Cinema, Crítica de Filme

Derrapada | Crítica

O jovem carioca Samuca vê sua vida virar de cabeça para baixo quando recebe a notícia de que será pai, em filme que aborda família e construção de sentimentos. Confira a crítica completa.

O filme brasileiro “Derrapada” conta a história de Samuca (Matheus Costa), um jovem carioca que vive a vida através da arte, do skate e tentando expressar aquilo que sente fazendo o que gosta. Um jovem que se intitula nada popular na escola e que, por alguns momentos, não confia muito em seu futuro. 

Com a linguagem extremamente jovem, contendo uma boa quantidade de palavrões e gírias, o filme mostra muito bem como é a vida do jovem vivendo no Rio de Janeiro. É um filme fiel a realidade e que retrata a rotina de um garoto que estuda na escola pública e passa por “perrengues” como transporte público lotado e problemas familiares. 

Melina (Nanda Costa) ficou grávida de Samuca durante a adolescência e, de certa forma, o garoto não teve a presença paterna da forma que deveria ser. Sua mãe precisou abandonar e abdicar de muitas coisas para criar o filho e sempre tentou o guiar no melhor caminho possível. 

Na escola, acontecem protestos e ocupações que tem como foco principal buscar a melhoria no ensino e nos estudos dos alunos. Por meio de cartazes, desenhos e artes, os alunos tentam mostrar a sua voz e impor aquilo que eles precisam para chegar ao nível que tanto almejam.

Durante essas palestras Samuca se encontra encantado por Alícia (Heslaine Vieira), uma jovem ativa nos protestos e que está sempre se posicionando e mostrando a voz. 

Desde o começo do filme se cria um clima e uma tensão entre os personagens, mostrando que talvez existisse algum tipo de atração entre eles. O próprio Samuca questiona a si mesmo se Alicia estaria mesmo interessada nele, até que em um ato de coragem, a convida para irem ao cinema e a partir dali tudo muda. 
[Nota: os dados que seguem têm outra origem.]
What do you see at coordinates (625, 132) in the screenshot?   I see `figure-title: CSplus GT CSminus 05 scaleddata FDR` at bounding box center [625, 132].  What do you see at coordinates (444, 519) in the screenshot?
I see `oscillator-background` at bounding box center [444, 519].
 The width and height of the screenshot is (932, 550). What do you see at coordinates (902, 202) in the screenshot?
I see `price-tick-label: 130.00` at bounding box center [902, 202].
O jovem casal inicia uma vida sexual ativa, passam grande parte do tempo juntos e parecem criar algum tipo de dependência, onde até mesmo Melina questiona o próprio filho sobre o fato de aquilo já estar o suficiente ou então passando dos limites. 

O filme inteiro possui uma sonora extremamente agradável e que leva a produção a seguir o caminho desejado, o Rio de Janeiro é retratado de uma forma jovem e que acompanha muito bem a vida dos protagonistas. 

Samuca e Alicia parecem ficar um pouco abalados quando ele repara que de fato as coisas estão passando dos limites, no momento em que menos esperam vem a notícia. Eles possivelmente seriam papais na adolescência.

O desespero, ansiedade e o medo são claros, ambos são jovens demais e aquilo não era para acontecer. Envolto por sensações que o corroem, Samuca sai de casa a caminho de Guatacazes, com a intensão de mudar de vida e fugir daquilo que estava acontecendo. 

Após recuperar e se ligar a memórias antigas, ele retorna em um dia. E realmente era real, Alícia vai ao encontro do garoto com a notícia de que seu teste de gravidez dará positivo. Ele se nega a ser como seu pai, não faria a mesma “derrapada” que ele, assumindo o filho e prometendo a si mesmo que faria dar certo. 

Entre um misto de acontecimentos, dúvidas, questionamentos, reprovação e vários dramas familiares. Esse é um ótimo filme para acompanhar aquilo que todos os personagens estão sentindo. Com algumas reviravoltas e surpresas no caminho, as atuações realmente prendem sua atenção e fazem com que você também se coloque na pele de cada um presente no filme. 

Acompanhar a evolução de Samuca e dos personagens que o envolvem é extremamente interessante. O ver lidar com a maternidade ao lado de Alícia, as noites em claro pelo choro do bebê, o início de sua vida universitária e todas as dúvidas e receios que os cercam.